Extrait du document:
========================

Adaptation, Atténuation, COP

Hajar Al-Beltaji : la bâtisseuse

Par Valéry Laramée de Tannenberg

Depuis la COP 27, la vie millimétrée de cette Égyptienne a basculé dans l’activisme pro-climat. De quoi nourrir de nouveaux rêves.

Hajar Al-Beltaji est une urbaine. Ingénieure, architecte et enseignante-chercheuse, la trentenaire se projette dans un futur où les transports seraient doux, la ville réconciliée avec le végétal et l’humain avec son environnement. Pourtant, c’est à la campagne que cette bouillonnante Égyptienne a découvert les effets du réchauffement. « Mes parents habitent dans le nord de l’Égypte. Tout autour de chez eux, ce sont des champs et au nord se trouve le delta du Nil. Depuis quelques années, les vagues de chaleur se succèdent à un rythme effréné. La terre devient tellement sèche que les semences ne germent plus. » En ville, la situation n’est guère plus favorable. « Au Caire, les fortes chaleurs exacerbent les effets de la pollution de l’air urbain », souligne la mansouriote.

De l’observation à l’action

Le climat ? Hajar n’avait pas le temps d’y penser. Partagée entre ses cours, ses projets de recherche (en anthropologie urbaine, notamment) et son activité d’architecte-urbaniste, sa vie ne laissait guère de place à l’engagement. Jusqu’à Sharm-El-Sheikh. L’an passé, en amont de la COP 27, Hajar Al-Beltaji est intégrée à un groupe d’observateurs des négociations climatiques. « J’ai particulièrement suivi les questions liées aux pertes et dommages, à l’adaptation et à la finance-climat. Cela ressemble à un projet d’architecture : tous ces éléments sont indissociables et indispensables pour bâtir le futur », poursuit-elle.

========================

Lignes:
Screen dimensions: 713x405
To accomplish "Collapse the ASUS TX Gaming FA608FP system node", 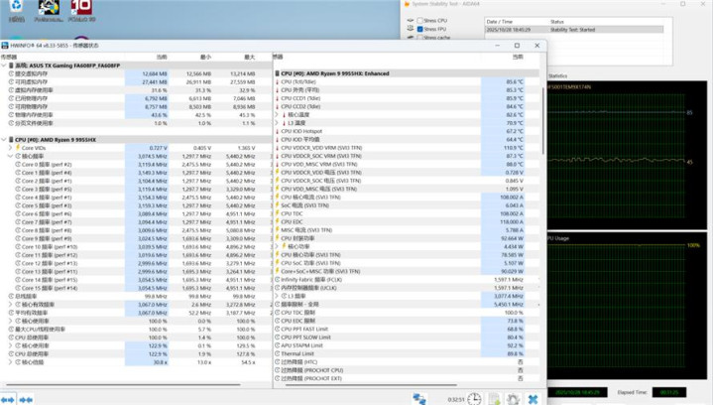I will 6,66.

========================

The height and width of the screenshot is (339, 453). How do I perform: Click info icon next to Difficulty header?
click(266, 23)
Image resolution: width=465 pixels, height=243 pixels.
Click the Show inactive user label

========================

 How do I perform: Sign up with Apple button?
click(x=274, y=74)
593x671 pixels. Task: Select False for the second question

========================

Travail demandé:
1. Traduisez en anglais cette phrase de l'extrait du document : « La terre devient tellement sèche que les semences ne germent plus. »
2. Recopiez fidèlement le passage de l'extrait du document qui va de « Par Valéry Laramée » à « de nouveaux rêves. ».
Vous n'aurez pas besoin de la liste.

Réponses attendues:
1. The soil becomes so dry that the seeds no longer germinate.

2.
Par Valéry Laramée de Tannenberg

Depuis la COP 27, la vie millimétrée de cette Égyptienne a basculé dans l’activisme pro-climat. De quoi nourrir de nouveaux rêves.